Goal of the exercise: The reply must contain all of the records, unchanged.

Data:
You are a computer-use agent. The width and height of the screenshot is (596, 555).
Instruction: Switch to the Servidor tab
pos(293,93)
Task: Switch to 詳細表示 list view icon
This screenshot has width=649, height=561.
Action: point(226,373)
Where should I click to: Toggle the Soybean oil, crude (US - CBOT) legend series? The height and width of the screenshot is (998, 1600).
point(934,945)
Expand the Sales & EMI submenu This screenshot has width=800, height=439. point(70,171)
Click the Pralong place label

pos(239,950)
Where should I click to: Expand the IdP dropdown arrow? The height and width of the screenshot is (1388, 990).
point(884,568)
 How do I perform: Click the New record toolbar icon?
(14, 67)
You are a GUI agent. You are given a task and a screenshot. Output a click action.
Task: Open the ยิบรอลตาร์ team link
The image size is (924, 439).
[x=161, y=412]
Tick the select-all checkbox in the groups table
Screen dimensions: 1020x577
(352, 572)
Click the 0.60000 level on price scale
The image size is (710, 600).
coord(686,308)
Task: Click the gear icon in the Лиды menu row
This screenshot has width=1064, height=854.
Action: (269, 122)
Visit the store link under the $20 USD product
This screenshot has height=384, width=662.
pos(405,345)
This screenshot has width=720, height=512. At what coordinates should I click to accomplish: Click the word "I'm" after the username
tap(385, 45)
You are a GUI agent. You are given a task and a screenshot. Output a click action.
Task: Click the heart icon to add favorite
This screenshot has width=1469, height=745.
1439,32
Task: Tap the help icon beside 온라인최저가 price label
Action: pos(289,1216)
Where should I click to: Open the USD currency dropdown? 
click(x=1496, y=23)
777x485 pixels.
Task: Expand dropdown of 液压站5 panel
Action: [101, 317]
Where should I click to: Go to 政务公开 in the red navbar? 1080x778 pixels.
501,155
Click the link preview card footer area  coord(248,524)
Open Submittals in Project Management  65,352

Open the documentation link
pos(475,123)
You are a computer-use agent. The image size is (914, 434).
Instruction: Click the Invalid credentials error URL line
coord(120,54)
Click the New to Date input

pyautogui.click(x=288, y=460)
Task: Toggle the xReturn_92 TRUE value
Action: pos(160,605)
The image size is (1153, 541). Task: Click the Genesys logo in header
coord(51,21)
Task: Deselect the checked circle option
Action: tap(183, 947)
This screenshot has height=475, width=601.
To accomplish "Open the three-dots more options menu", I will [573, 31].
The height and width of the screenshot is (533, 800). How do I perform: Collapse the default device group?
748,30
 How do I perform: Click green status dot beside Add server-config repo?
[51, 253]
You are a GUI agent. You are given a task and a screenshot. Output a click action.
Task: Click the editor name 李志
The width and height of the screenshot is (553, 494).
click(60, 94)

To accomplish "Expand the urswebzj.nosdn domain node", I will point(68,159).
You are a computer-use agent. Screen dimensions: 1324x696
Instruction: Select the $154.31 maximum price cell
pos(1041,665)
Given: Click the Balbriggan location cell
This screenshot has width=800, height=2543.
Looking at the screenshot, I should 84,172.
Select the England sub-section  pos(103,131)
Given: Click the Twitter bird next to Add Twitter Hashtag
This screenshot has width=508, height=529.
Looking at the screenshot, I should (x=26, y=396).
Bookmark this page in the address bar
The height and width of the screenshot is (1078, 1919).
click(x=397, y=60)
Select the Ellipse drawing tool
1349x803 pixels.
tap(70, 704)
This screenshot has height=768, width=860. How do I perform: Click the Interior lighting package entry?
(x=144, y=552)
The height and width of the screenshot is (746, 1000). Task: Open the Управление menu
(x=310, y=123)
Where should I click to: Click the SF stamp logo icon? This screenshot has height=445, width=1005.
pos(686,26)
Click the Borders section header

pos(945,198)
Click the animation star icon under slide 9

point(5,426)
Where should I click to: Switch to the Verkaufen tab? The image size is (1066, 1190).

Result of the task:
You are a computer-use agent. The width and height of the screenshot is (596, 555).
Instruction: Switch to the Servidor tab
pos(293,93)
Task: Switch to 詳細表示 list view icon
This screenshot has width=649, height=561.
Action: point(226,373)
Where should I click to: Toggle the Soybean oil, crude (US - CBOT) legend series? The height and width of the screenshot is (998, 1600).
point(934,945)
Expand the Sales & EMI submenu This screenshot has width=800, height=439. point(70,171)
Click the Pralong place label

pos(239,950)
Where should I click to: Expand the IdP dropdown arrow? The height and width of the screenshot is (1388, 990).
point(884,568)
 How do I perform: Click the New record toolbar icon?
(14, 67)
You are a GUI agent. You are given a task and a screenshot. Output a click action.
Task: Open the ยิบรอลตาร์ team link
The image size is (924, 439).
[x=161, y=412]
Tick the select-all checkbox in the groups table
Screen dimensions: 1020x577
(352, 572)
Click the 0.60000 level on price scale
The image size is (710, 600).
coord(686,308)
Task: Click the gear icon in the Лиды menu row
This screenshot has width=1064, height=854.
Action: (269, 122)
Visit the store link under the $20 USD product
This screenshot has height=384, width=662.
pos(405,345)
This screenshot has width=720, height=512. At what coordinates should I click to accomplish: Click the word "I'm" after the username
tap(385, 45)
You are a GUI agent. You are given a task and a screenshot. Output a click action.
Task: Click the heart icon to add favorite
This screenshot has width=1469, height=745.
1439,32
Task: Tap the help icon beside 온라인최저가 price label
Action: pos(289,1216)
Where should I click to: Open the USD currency dropdown? 
click(x=1496, y=23)
777x485 pixels.
Task: Expand dropdown of 液压站5 panel
Action: [101, 317]
Where should I click to: Go to 政务公开 in the red navbar? 1080x778 pixels.
501,155
Click the link preview card footer area  coord(248,524)
Open Submittals in Project Management  65,352

Open the documentation link
pos(475,123)
You are a computer-use agent. The image size is (914, 434).
Instruction: Click the Invalid credentials error URL line
coord(120,54)
Click the New to Date input

pyautogui.click(x=288, y=460)
Task: Toggle the xReturn_92 TRUE value
Action: pos(160,605)
The image size is (1153, 541). Task: Click the Genesys logo in header
coord(51,21)
Task: Deselect the checked circle option
Action: tap(183, 947)
This screenshot has height=475, width=601.
To accomplish "Open the three-dots more options menu", I will [573, 31].
The height and width of the screenshot is (533, 800). How do I perform: Collapse the default device group?
748,30
 How do I perform: Click green status dot beside Add server-config repo?
[51, 253]
You are a GUI agent. You are given a task and a screenshot. Output a click action.
Task: Click the editor name 李志
The width and height of the screenshot is (553, 494).
click(60, 94)

To accomplish "Expand the urswebzj.nosdn domain node", I will point(68,159).
You are a computer-use agent. Screen dimensions: 1324x696
Instruction: Select the $154.31 maximum price cell
pos(1041,665)
Given: Click the Balbriggan location cell
This screenshot has width=800, height=2543.
Looking at the screenshot, I should 84,172.
Select the England sub-section  pos(103,131)
Given: Click the Twitter bird next to Add Twitter Hashtag
This screenshot has width=508, height=529.
Looking at the screenshot, I should (x=26, y=396).
Bookmark this page in the address bar
The height and width of the screenshot is (1078, 1919).
click(x=397, y=60)
Select the Ellipse drawing tool
1349x803 pixels.
tap(70, 704)
This screenshot has height=768, width=860. How do I perform: Click the Interior lighting package entry?
(x=144, y=552)
The height and width of the screenshot is (746, 1000). Task: Open the Управление menu
(x=310, y=123)
Where should I click to: Click the SF stamp logo icon? This screenshot has height=445, width=1005.
pos(686,26)
Click the Borders section header

pos(945,198)
Click the animation star icon under slide 9

point(5,426)
Where should I click to: Switch to the Verkaufen tab? The image size is (1066, 1190).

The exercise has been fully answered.